– MS Gargamel tonie. Na kapitańskim mostku jeszcze widzimy kapitana wraz z częścią oficerów, którzy walczą z nieuchronną katastrofą. Na głównym pokładzie orkiestra już nie gra a jedynie przeraźliwie fałszuje marsza pogrzebowego rozglądając się jak tu dać drapaka. Od prawej burty wciąż odbijają kolejne szalupy z częścią załogi. Tą częścią, która rozumie, ze z tego szmelcu nic już nie będzie. A przecie jakoś trza żyć, żywić rodziny, zarabiać… – pisze Pablo Morales.
– Niedawny pierwszy oficer Pinokio odpływa jedną z nich. Idzie mocno kursem na nową krypę, gdzie już czekają na niego kapitan Narciarz, ordynans Mastalerek i przebiegły majtek Bielan. Tam też ewakuuje się rozsądniejsza/cwańsza części załogi i oczywiście… orkiestra. Bo przecież orkiestra przyda się każdemu. Na MS Gargamel stypa. Ludziska nerwowo kombinują, jak tu powiedzieć kapitanowi, iż „chcę siuiu” i wyskoczyć za burtę. Do ostatniej z szalup. Kilku wciąż wierzy w omen Jarosława. Wierzy, bo nie ma wyjścia. Dla nich i tak nie ma miejsca na dudowej krypie a jeżeli skoczą do wody, to i tak nikt ich nie wyłowi. Lepiej zatem iść na dno obok szefa.
– To może potrwać bowiem jeszcze kilka dłuższych chwil. W najgorszym/najlepszym przypadku coś około 3 lat. Faktem jest, iż MS Gargamel to zardzewiały wrak. Taki, którego nie da się już remontować. Ale wciąż można wykrzesać z jego maszynowni kilka węzłów i staranować co się nawinie pod rękę. A to załogę Jarka kręci najbardziej. Cóż… Tylko to im pozostało. Zobaczymy czy dudowy MS Gumowy Krab to dobrze zaprojektowana łajba.
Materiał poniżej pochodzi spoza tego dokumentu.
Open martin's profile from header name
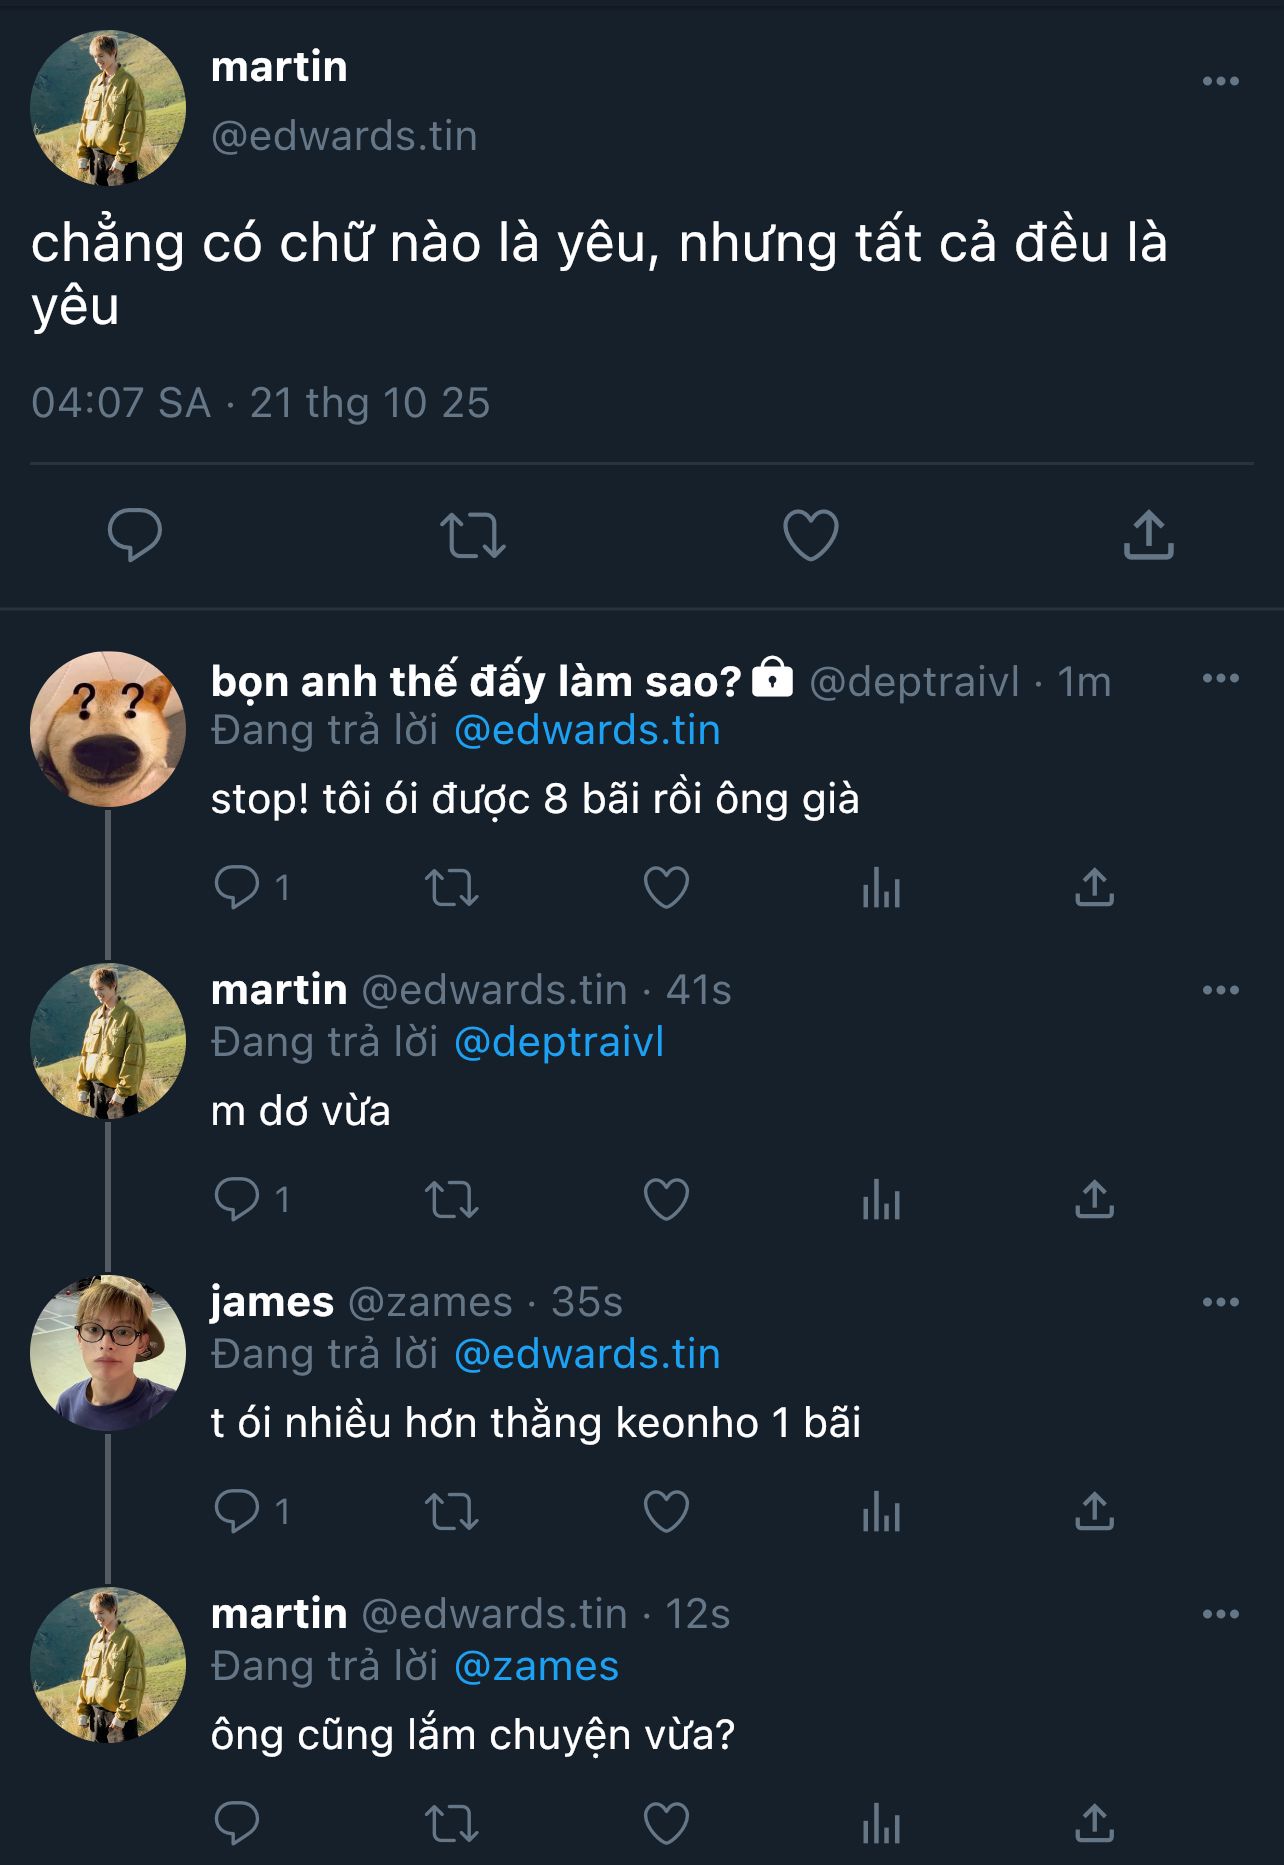This screenshot has height=1865, width=1284. pyautogui.click(x=279, y=67)
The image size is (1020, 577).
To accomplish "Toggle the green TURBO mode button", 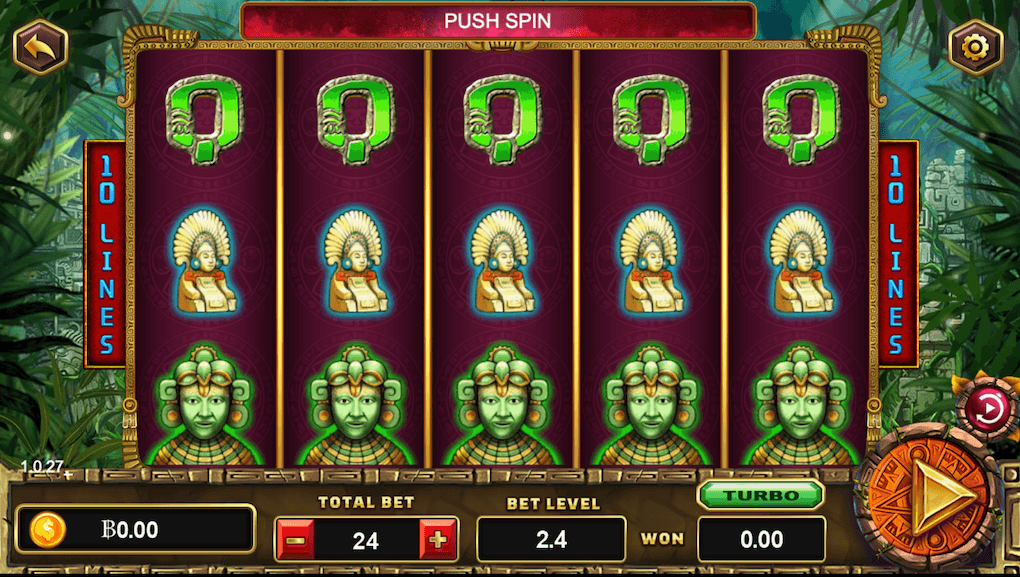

– Zobaczymy czy załoga będzie zgrana, wyćwiczona i chętna do walki. Zobaczymy czy i na tym pokładzie nie dojdzie do buntu. Wreszcie zobaczymy czy orkiestra wróci do starej formy. W mojej oceni to mrzonki. Bo krypa z pozoru wygląda na nową a tak naprawdę to tylko zamalowana rdza. Załoga już doprowadziła pierwszy statek do katastrofy. A na pokładzie, jak zliczyć zbiorowe IQ, to sięgnie ono może poziomu leniwca… Aha, wreszcie orkiestra fałszu już się nie oduczy. Bo tak łatwiej… – podsumowuje Morales.
Krótka opowieść o statkach…
MS Gargamel tonie. Na kapitańskim mostku jeszcze widzimy kapitana wraz z częścią oficerów, którzy walczą z nieuchronną katastrofą. Na głównym pokładzie orkiestra już nie gra a jedynie przeraźliwie fałszuje marsza pogrzebowego…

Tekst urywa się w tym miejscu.